Con el sistema actual, nuestros niños no tienen tiempo para jugar, considerando que la jornada escolar completa se ha utilizado para aumentar la jornada de estudio y que muchas veces los llenan de tareas postjornada escolar, lo cual les imposibilita tener las energías y deseos de jugar, les quita la fuente de placer más importante que puede tener un niño. Tampoco se trabaja en ellos el desarrollo de normas sociales y morales, el fomentar el respeto al otro y la solidaridad entre los mismos compañeros de curso incluso, promoviendo la competencia y el egoísmo a través de valorarlos sólo por el rendimiento académico.
Es importante mostrar cómo en nuestra práctica clínica han aumentado los casos de depresión infantil (en Chile, según la Encuesta Nacional de Salud 2011, el 25.7% de las mujeres mayores de 15 años y el 8.5% de los hombres, presentaron sintomatología depresiva, y el 2012, Vicente y cols., publicaron un estudio epidemiológico de prevalencia de trastornos mentales en niños y adolescentes chilenos, encontrando que la prevalencia total de trastornos afectivos –depresión mayor y distimia–, alcanzaba a un 6.1% de la población nacional entre los 4 y 18 años de edad) y de intentos de suicidio en mayores de 10 años (en el grupo de adolescentes de 10 a 14 años de ambos sexos, el suicidio ha aumentado en forma sostenida entre el 2000 al 2005, desde 1 por 100.000 –14 casos– a 2,6 por 100.000 –25 hombres y 14 mujeres–). No quiero decir con esto que la extensa jornada escolar y su enfoque exclusivamente académico sea una causa directa del aumento, pero sí considero que la escuela se ha convertido en una fuente más de estrés y no en una instancia de desarrollo personal como debería serlo, junto al aporte que realiza cada familia en dicho proceso.

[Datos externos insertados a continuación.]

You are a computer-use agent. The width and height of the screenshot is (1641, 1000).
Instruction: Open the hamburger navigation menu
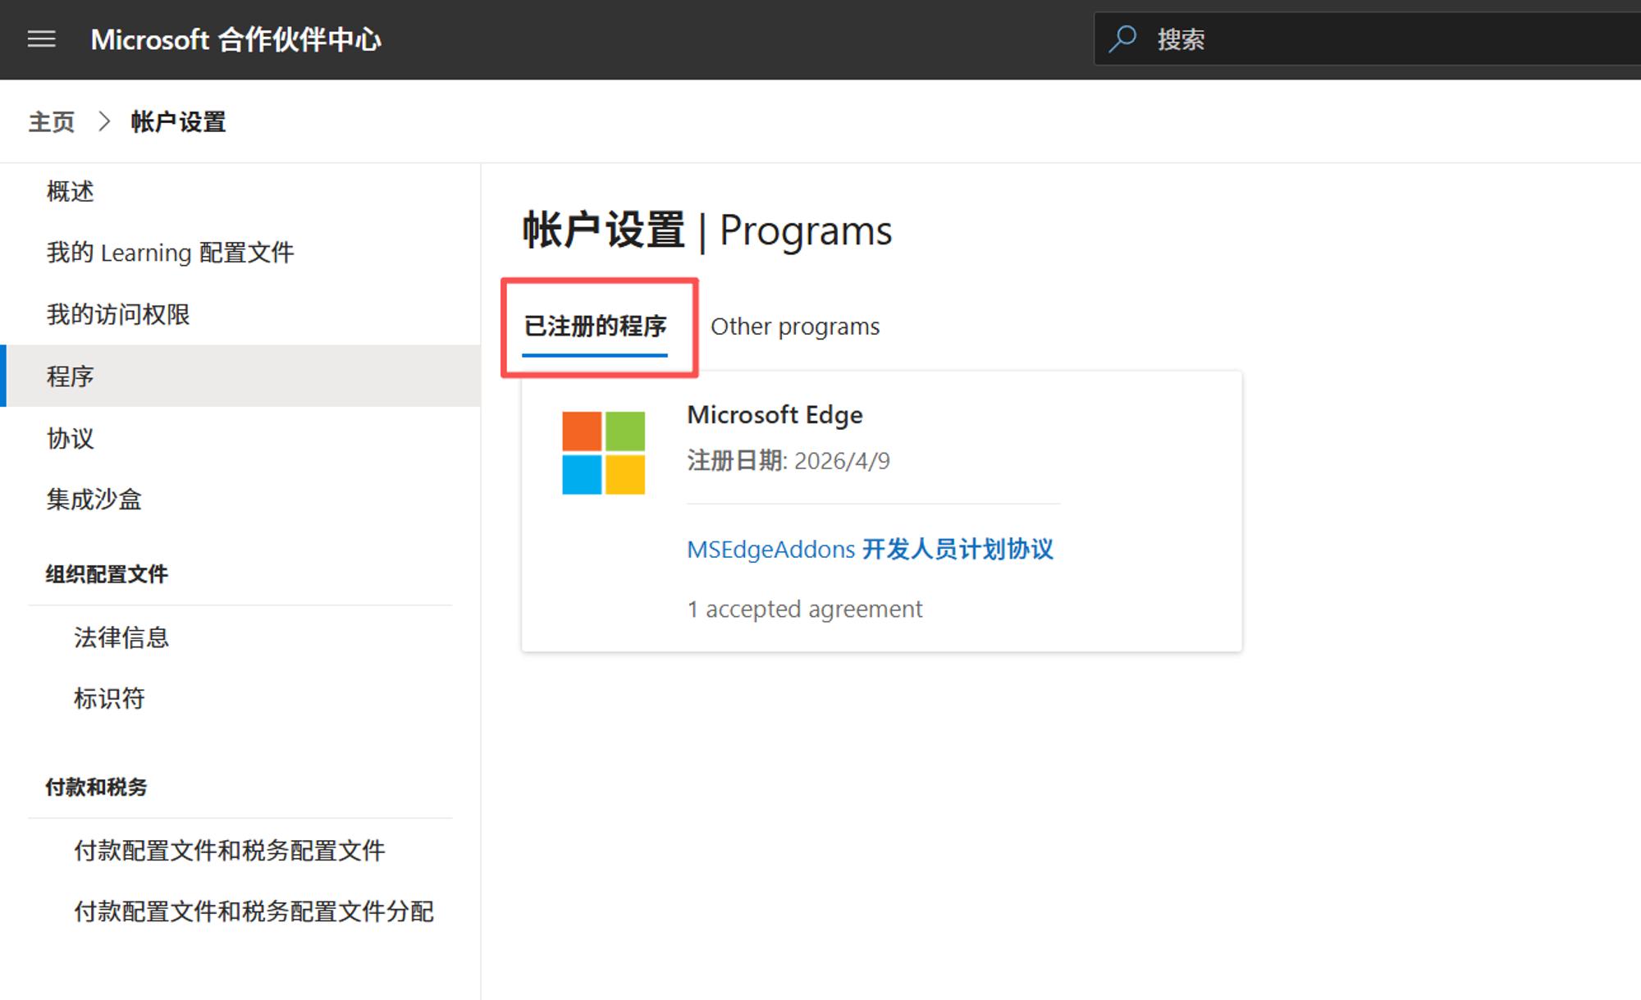(41, 39)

En resumen, si queremos una reforma educacional real, que no sólo apunte a resolver la forma en que se financia sino a realizar cambios profundos que apunten a cambiar la forma en que estamos preparando a nuestros niños para el futuro, debe considerarse prioritariamente cambios en la malla curricular que apunten también a mejorar la calidad de vida de ellos, donde el juego, la exploración, el desarrollo moral, las normas de convivencia y el fomento de la capacidad de pensar, la creatividad y la capacidad de reflexión sean el eje de futuros adultos que sean un aporte a nuestra sociedad y no se sientan alienados ni inadaptados en un mundo que cada vez les es más ajeno.